Recife é uma cidade que possui um DNA inovador, que pensa fora da caixa, que produz e respira criatividade. Pensando em potencializar estas características, a Secretaria de Turismo e Lazer da Prefeitura do Recife realizou uma parceria com o CESAR para a criação do Playtown: projeto de construção colaborativa para tornar Recife uma cidade mais lúdica, plural, conectada e ainda mais criativa.

Para isso, o Playtown contou com 3 etapas: workshop cidade lúdica, hackathon e laboratório de imersão. Na primeira etapa, a sociedade foi convidada a dialogar e debater, juntamente com os palestrantes, sobre o que são cidades lúdicas e como levar isso para a realidade do bairro do Recife.

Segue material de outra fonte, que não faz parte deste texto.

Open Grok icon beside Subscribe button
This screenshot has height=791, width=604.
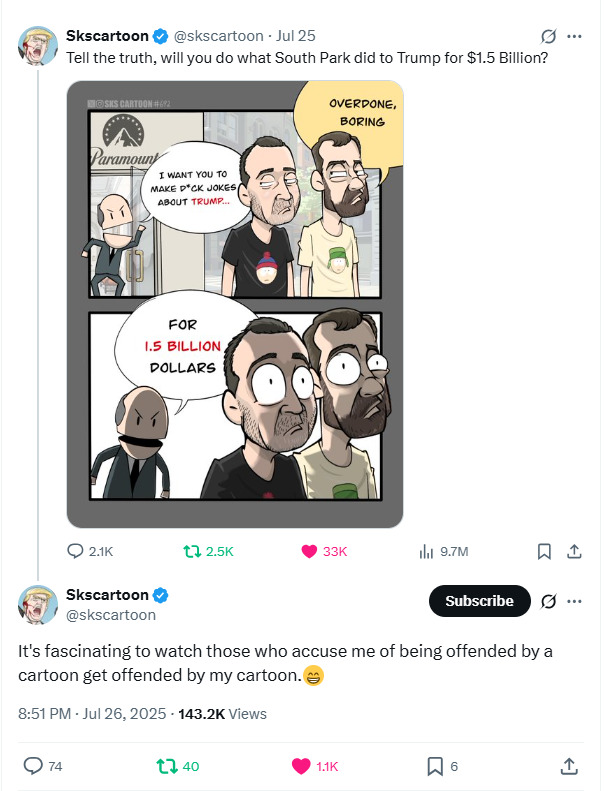click(547, 601)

Em um segundo momento, foi realizado o hackathon, uma maratona criativa, que durou dois dias e contou com sessões de ideação e prototipação. A ideia era formar times plurais, diversos e multidisciplinares para criar possíveis soluções que transformem o bairro do Recife Antigo em um local divertido e interativo. Nesta etapa, participantes da sociedade, com diversos perfis e backgrounds, realizaram sessões de ideação e validação dessas ideias, com a mentoria da equipe do CESAR no uso de técnicas e ferramentas de pesquisa, ideação, refinamento de ideias, prototipação e validação de soluções.

Após uma análise criteriosa das 21 ideias geradas, o time do CESAR em conjunto com um comitê composto por diversas entidades do governo municipal, selecionou 7 ideias para serem refinadas na terceira e última etapa do Playtown, o Laboratório de Imersão. Nesta fase, um grupo multidisciplinar da sociedade foi recrutado, para compor o Laboratório e, junto com a equipe do CESAR, amadurecer, prototipar e validar as 7 ideias selecionadas. Esse refinamento serviu para a escrita de Termos de Referência a serem utilizados pela Prefeitura do Recife para abrir licitação e pôr em prática as soluções geradas.

Ao final dos três meses do projeto, o Playtown se mostrou um sucesso no esforço para promover intervenções para uma cidade mais lúdica, mais integrada e mais consciente dos espaços públicos, especialmente no Recife Antigo. A assimilação das pessoas membros da sociedade e vindas das mais diversas áreas, sobre o pertencimento a uma vida coletiva, estimulou a reflexão e melhorou o comportamento local de moradores e transeuntes do bairro, além de ter estimulado a cultura e economia criativa local.